Our ESPN rugby experts take a look at all six countries to see how they fared, and where areas of improvement are needed.
Joe Launchbury and Maro Itoje were two of England’s stand-out players in the tournament. Shaun Botterill/Getty Images
For the second year running, the Six Nations trophy sits proudly in the Twickenham cabinet. Players have sweated blood for the cause, and England have cemented themselves as the greatest challenge to the All Blacks’ crown of No.1 side in the world.
But it was not a straight-forward tournament for England. They struggled against France, Wales and Italy before then cutting loose against Scotland. Against Ireland, they failed to get on the front foot at any stage, unable to counter Joe Schmidt’s game plan.
The basic facts of the tournament see England being champions again but their 18-match winning run has come to an end. Eddie Jones will spend the time between now and their summer tour of Argentina — one where they will be without a number of frontline players due to the Lions tour — debating key positions, and maybe looking at giving fresh faces a chance. Figures like Dan Cole and Dylan Hartley may well be in New Zealand, but as Jones talks about establishing depth ahead of the 2019 World Cup, he could look to alternatives against the Pumas. The same goes for the back-row, and their lack of depth at fullback and scrum-half.
The positives from this tournament lie in the second-row with the brilliant Joe Launchbury and Courtney Lawes having memorable campaigns, while Maro Itoje is adjusting to life at blindside. Elliot Daly was also superb, and already looks to have booked his place on this summer’s Lions tour and for the Japan World Cup in 2019.
There were plenty of positives for England in this championship, they were worthy champions, but they are still some way off fulfilling their limitless potential. On the whole, Jones will take that. — Tom Hamilton.
Johnny Sexton starred upon return from injury for Ireland. Brendan Moran/Sportsfile via Getty Images
Joe Schmidt’s men started as favourites after ending the All Blacks’ world record run in November in Chicago. They did not look entirely comfortable with that tag, though, as their Championship hopes suffered a setback on the opening weekend with a surprise defeat to Scotland. Yet by the end of the tournament, they looked sharp in ending another world record run at 18 as well as denying England a second successive Grand Slam.

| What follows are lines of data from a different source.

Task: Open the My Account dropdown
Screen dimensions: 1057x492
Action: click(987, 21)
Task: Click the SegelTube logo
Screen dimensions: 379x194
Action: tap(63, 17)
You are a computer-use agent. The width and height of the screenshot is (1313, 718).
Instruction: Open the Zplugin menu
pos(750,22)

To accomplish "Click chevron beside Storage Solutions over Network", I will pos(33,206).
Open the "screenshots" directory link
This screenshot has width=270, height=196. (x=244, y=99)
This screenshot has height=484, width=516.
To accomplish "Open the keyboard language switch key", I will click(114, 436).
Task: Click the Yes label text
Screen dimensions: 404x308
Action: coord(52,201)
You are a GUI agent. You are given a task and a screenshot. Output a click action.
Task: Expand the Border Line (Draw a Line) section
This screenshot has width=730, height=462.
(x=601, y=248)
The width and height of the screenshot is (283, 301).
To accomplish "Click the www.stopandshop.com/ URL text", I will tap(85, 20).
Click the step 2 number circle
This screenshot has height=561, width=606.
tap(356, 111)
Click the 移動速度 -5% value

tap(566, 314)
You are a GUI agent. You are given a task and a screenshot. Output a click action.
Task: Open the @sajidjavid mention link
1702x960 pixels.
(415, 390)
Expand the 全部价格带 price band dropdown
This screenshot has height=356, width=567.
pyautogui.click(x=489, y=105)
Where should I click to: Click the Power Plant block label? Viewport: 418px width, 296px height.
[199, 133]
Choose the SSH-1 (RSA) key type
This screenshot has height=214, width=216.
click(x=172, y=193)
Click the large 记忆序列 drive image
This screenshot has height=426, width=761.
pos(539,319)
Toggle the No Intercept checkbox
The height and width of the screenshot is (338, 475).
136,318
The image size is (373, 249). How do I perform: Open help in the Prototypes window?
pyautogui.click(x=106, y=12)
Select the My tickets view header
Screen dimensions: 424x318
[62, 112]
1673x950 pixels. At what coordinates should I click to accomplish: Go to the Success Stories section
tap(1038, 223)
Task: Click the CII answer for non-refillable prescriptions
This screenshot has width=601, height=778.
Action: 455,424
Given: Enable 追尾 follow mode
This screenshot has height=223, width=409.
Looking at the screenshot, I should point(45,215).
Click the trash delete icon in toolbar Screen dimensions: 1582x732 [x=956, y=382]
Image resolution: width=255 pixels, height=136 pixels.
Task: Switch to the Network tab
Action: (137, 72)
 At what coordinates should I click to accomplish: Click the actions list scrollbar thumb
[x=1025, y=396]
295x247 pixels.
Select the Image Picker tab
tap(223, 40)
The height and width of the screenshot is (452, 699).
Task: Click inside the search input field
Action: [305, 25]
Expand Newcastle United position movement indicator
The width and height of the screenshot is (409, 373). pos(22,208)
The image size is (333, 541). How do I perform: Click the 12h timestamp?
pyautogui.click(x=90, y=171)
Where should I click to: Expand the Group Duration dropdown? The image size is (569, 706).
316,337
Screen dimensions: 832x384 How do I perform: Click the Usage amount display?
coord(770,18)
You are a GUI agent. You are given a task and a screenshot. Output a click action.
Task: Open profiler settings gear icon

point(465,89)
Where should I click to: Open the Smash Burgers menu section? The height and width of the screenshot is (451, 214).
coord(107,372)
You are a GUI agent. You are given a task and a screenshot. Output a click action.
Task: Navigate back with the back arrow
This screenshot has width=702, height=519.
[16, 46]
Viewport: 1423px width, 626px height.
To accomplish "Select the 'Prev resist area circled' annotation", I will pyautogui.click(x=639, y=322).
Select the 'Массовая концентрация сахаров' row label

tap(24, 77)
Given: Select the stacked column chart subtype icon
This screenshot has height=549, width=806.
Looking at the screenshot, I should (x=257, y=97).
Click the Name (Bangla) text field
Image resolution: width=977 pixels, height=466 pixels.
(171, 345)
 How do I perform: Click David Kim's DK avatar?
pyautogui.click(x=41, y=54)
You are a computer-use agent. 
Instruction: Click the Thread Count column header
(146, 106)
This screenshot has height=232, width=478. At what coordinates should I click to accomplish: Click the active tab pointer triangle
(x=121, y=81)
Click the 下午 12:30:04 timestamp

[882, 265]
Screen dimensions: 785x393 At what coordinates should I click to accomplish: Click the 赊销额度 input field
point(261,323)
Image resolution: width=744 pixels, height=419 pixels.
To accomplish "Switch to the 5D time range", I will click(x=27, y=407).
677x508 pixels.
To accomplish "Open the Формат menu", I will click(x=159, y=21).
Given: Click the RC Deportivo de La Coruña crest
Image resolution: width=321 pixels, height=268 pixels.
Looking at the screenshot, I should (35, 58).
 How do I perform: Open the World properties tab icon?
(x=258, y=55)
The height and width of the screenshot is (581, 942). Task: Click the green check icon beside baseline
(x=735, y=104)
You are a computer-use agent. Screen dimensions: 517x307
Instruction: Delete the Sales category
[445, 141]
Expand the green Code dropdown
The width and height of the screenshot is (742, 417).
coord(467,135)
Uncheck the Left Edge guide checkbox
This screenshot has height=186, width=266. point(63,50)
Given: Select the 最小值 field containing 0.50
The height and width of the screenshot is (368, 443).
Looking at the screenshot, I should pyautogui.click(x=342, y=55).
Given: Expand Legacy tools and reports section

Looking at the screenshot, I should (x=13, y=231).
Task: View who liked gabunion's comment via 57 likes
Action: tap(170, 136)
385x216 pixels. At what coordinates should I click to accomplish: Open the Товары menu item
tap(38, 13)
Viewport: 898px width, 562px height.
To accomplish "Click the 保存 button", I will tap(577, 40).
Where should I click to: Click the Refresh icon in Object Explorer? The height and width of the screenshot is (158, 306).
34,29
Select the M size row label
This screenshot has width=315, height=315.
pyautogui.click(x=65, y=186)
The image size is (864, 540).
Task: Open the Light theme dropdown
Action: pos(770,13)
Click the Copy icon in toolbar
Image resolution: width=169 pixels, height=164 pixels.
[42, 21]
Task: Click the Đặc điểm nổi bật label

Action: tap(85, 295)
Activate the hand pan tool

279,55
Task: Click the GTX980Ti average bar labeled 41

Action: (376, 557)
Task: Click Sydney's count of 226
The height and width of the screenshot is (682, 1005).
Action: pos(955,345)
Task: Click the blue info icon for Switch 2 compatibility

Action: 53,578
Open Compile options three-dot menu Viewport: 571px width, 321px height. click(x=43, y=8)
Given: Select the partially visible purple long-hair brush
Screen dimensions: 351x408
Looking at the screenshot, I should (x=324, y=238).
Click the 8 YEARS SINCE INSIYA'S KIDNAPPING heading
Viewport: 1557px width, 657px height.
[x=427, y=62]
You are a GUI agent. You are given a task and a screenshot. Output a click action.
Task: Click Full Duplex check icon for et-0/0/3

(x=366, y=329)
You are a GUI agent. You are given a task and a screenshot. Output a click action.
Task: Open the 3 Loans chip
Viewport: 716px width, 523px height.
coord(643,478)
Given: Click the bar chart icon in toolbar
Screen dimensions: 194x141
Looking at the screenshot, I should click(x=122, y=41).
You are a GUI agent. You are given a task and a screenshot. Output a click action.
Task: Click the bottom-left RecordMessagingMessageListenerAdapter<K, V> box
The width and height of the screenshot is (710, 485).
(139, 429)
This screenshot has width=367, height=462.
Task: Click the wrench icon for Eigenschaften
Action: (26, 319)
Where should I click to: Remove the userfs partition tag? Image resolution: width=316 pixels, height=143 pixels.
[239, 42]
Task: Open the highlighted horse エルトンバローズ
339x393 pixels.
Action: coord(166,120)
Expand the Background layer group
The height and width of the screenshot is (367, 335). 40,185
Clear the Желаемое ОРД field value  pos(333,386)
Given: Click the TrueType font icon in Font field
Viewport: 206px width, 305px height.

Jonathan Sexton showed why he is central to Ireland’s hopes but surely the IRFU, Schmidt and Leinster have to consider giving him a sabbatical in the build-up to the World Cup in 2019. It is what Sexton needs and would benefit Ireland in developing a few backups at fly-half.
At centre, the rise of Garry Ringrose continues. Imagine: but for the injury to Jared Payne, this gem would most likely still be awaiting a continuous run of games in an Ireland shirt. Ringrose and the likes of Kieran Marmion and Andrew Conway showed Ireland have depth, but it has to be used. Craig Gilroy grabbed a hat-trick off the bench against Italy and we never saw him again. Expect Gilroy and Tiernan O’Halloran to make hay on the summer tour to Japan.
A frightening back row has Ireland in good stead, but if Niall Scannell is Rory Best’s heir at hooker, he needs game time. The continued low penalty count is an immense platform in defence and a constant, as Schmidt strives for further consistency in results. — Killian O’Connor.
France ended the tournament on three wins after their 20-18 defeat of Wales. Gabriel Bouys/AFP/Getty Images
It is quite difficult to summarise France’s tournament.
It is their best finish in six years, yet their style of play, paired with the controversy surrounding the way they beat Wales in the 99th minute in their last match, leaves a sour taste in the mouth.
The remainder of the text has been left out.